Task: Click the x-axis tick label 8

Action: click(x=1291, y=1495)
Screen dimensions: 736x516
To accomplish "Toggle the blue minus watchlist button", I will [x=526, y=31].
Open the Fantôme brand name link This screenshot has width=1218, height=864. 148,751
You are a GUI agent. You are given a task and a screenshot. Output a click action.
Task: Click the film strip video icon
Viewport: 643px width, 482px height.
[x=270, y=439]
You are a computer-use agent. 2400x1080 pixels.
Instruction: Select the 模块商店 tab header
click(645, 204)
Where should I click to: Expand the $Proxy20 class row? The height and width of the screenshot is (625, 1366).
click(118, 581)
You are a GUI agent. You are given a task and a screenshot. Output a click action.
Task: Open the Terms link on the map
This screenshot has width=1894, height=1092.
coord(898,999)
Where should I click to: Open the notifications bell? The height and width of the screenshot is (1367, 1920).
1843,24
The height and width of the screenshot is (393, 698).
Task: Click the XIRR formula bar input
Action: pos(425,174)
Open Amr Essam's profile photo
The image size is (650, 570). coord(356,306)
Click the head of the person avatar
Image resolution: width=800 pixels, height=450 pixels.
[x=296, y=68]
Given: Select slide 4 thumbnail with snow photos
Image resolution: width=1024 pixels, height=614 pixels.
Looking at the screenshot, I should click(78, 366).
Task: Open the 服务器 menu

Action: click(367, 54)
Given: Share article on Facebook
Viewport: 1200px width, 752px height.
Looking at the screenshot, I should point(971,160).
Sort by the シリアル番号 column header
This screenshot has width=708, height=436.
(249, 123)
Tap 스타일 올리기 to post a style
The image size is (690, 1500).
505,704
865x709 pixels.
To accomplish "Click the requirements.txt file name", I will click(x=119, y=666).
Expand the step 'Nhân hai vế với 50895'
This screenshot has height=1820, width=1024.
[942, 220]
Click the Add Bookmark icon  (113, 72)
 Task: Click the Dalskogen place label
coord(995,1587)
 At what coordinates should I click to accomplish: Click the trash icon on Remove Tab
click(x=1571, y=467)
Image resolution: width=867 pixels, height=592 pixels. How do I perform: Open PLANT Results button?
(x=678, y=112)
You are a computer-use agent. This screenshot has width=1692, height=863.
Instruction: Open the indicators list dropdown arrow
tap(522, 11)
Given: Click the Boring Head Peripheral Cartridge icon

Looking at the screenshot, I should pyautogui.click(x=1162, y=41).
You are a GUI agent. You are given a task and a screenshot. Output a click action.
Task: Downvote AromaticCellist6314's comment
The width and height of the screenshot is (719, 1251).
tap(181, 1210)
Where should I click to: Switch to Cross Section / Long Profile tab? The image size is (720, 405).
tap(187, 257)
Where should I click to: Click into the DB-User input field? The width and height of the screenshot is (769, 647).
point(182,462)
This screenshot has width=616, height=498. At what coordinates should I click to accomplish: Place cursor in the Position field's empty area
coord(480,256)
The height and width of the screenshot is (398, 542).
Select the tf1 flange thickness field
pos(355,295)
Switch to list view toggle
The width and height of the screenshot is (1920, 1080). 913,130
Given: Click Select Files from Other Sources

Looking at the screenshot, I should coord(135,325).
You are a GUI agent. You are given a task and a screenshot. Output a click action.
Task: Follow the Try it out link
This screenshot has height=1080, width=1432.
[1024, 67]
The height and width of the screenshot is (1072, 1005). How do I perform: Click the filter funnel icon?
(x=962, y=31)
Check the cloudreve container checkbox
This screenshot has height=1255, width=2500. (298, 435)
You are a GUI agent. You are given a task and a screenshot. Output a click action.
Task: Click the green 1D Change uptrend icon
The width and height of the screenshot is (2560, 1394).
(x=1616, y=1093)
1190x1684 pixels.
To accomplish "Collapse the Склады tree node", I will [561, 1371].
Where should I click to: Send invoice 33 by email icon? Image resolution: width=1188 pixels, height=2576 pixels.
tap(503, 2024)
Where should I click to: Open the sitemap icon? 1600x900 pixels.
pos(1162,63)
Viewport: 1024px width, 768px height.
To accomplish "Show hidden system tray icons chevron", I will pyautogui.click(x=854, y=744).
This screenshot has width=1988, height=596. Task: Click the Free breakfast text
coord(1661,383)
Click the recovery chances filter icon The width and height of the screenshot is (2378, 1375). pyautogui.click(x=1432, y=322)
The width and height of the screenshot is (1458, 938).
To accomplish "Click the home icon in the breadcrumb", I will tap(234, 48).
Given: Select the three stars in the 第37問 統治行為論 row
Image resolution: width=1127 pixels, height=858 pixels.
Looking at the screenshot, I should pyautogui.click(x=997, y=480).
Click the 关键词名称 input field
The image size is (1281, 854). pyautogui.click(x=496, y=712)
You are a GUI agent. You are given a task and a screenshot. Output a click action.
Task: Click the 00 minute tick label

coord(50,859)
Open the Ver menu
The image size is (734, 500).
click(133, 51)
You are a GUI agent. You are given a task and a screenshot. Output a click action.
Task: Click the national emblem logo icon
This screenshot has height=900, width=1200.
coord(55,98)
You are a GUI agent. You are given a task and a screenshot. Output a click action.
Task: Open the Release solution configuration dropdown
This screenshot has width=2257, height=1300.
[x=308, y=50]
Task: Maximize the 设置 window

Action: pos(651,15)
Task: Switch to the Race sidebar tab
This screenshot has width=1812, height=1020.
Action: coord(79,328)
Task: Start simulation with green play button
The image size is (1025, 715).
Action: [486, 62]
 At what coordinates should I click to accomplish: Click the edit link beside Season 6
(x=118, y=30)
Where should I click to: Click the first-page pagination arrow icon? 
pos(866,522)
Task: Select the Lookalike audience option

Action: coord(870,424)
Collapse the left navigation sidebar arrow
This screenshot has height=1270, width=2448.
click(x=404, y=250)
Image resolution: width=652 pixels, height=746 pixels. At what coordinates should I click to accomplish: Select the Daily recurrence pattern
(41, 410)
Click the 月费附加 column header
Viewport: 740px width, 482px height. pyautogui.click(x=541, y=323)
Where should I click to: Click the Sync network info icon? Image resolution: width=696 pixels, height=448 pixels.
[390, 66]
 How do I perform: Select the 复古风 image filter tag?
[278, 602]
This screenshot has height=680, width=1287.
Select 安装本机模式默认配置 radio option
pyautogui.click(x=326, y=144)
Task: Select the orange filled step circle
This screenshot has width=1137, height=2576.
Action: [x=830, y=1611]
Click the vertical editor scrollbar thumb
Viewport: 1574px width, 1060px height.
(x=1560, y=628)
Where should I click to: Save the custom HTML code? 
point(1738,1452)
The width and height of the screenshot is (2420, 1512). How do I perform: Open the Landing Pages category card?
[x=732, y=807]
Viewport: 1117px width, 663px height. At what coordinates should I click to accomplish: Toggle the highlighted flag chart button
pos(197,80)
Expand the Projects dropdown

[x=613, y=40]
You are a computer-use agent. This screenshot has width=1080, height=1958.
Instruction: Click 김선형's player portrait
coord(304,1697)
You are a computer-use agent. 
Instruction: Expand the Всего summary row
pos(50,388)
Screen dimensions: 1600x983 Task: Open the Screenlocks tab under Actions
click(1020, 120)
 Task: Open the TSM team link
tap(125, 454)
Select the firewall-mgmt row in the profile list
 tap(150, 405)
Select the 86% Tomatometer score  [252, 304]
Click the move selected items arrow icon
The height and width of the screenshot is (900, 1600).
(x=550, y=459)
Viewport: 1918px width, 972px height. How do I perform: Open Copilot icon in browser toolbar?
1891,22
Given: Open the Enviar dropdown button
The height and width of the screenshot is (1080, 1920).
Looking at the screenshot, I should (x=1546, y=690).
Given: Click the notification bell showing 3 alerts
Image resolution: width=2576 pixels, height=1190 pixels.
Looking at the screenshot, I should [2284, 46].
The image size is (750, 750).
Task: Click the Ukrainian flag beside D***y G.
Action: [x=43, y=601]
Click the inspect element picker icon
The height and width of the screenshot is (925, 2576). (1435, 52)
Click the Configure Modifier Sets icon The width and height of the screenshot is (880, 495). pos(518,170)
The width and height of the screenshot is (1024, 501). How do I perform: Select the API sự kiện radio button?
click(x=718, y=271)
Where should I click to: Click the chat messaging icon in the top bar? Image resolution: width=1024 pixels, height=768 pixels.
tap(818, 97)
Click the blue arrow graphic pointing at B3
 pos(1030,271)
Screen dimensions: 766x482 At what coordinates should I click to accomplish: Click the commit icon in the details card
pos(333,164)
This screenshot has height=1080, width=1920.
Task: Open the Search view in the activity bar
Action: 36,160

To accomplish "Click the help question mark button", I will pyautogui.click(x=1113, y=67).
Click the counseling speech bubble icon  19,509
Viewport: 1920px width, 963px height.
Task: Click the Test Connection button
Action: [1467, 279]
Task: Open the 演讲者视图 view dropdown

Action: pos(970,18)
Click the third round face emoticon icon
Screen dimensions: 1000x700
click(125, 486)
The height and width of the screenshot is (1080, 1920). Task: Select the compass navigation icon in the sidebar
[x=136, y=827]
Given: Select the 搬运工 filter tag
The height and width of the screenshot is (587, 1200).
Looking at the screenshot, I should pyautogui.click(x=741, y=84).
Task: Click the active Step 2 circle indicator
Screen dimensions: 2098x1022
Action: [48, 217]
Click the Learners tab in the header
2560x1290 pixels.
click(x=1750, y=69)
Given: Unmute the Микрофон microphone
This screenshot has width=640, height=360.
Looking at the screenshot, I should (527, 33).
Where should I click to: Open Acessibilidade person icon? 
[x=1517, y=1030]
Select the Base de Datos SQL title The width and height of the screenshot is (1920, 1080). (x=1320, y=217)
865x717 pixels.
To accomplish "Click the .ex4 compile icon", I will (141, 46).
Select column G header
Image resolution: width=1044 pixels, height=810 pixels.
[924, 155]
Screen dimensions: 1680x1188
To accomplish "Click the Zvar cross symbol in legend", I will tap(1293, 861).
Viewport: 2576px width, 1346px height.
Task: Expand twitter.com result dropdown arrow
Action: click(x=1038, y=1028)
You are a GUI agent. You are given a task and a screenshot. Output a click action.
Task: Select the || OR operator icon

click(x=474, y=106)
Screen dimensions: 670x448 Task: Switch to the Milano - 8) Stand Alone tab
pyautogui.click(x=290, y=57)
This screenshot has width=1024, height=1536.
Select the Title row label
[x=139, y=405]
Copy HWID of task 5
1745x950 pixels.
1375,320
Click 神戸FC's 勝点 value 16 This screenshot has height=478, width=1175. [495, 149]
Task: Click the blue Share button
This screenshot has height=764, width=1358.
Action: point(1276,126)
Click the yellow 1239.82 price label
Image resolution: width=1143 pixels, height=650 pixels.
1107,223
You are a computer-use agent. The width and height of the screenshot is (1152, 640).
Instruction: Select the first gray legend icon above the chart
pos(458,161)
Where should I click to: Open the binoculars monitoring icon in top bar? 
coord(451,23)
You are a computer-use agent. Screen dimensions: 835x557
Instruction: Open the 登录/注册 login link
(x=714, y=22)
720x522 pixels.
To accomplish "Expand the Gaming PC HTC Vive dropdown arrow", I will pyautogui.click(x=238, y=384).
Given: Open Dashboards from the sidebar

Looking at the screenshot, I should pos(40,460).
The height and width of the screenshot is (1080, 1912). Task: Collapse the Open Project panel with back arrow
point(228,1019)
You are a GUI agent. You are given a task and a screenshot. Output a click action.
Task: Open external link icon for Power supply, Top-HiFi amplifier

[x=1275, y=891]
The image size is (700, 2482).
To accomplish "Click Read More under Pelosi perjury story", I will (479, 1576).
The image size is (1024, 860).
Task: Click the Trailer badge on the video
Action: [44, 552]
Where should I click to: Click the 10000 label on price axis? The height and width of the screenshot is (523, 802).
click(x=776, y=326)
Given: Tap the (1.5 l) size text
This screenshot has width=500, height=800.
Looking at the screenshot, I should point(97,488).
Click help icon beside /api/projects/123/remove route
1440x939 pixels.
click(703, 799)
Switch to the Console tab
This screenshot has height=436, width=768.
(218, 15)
·····
WHAT THE EXERCISE ASKS:
Copy the listing above verbatim, from the line with "Task: Start simulation with green play button" to the line with "(x=118, y=30)".

SOLUTION:
Task: Start simulation with green play button
The image size is (1025, 715).
Action: [486, 62]
 At what coordinates should I click to accomplish: Click the edit link beside Season 6
(x=118, y=30)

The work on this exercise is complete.